■ TASK ■
Every line of the records below that has the word "will" should be copied.

----- MATERIAL SHOWN -----

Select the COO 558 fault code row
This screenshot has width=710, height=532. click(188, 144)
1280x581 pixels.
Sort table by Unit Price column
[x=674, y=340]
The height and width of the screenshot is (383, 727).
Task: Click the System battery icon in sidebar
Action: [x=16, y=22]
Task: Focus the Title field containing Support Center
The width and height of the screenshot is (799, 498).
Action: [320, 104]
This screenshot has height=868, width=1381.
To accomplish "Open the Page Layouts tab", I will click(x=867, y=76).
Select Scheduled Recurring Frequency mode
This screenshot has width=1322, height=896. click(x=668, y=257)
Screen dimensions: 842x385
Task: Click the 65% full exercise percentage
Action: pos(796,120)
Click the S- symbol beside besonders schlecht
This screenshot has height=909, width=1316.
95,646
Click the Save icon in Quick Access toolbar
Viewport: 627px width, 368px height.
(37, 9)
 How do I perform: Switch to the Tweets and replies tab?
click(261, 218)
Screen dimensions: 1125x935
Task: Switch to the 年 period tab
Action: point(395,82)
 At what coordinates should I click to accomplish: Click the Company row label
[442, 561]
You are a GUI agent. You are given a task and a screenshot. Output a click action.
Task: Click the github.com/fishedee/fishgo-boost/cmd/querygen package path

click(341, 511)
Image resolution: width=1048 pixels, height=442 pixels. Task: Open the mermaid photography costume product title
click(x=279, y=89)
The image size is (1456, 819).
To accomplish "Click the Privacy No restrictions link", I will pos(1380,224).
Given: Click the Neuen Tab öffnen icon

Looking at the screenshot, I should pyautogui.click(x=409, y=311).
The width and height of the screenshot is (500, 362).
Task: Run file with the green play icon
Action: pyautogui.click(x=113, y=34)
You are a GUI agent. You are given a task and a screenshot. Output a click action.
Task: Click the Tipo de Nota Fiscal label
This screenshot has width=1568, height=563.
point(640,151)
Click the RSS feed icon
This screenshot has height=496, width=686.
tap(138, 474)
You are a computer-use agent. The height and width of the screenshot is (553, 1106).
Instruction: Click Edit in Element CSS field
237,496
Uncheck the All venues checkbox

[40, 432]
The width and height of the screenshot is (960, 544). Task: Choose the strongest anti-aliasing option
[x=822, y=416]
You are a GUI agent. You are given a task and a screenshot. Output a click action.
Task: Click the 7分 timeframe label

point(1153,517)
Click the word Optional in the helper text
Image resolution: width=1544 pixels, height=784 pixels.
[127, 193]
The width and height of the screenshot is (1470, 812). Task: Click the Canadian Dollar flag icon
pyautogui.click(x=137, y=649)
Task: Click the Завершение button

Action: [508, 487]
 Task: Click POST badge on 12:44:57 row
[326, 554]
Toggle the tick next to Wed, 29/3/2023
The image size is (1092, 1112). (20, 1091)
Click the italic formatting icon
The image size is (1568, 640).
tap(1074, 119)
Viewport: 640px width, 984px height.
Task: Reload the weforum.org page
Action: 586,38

-----

■ RESPONSE FOR THIS EXERCISE ■
To accomplish "Open the Page Layouts tab", I will click(x=867, y=76).
To accomplish "Click the Privacy No restrictions link", I will pos(1380,224).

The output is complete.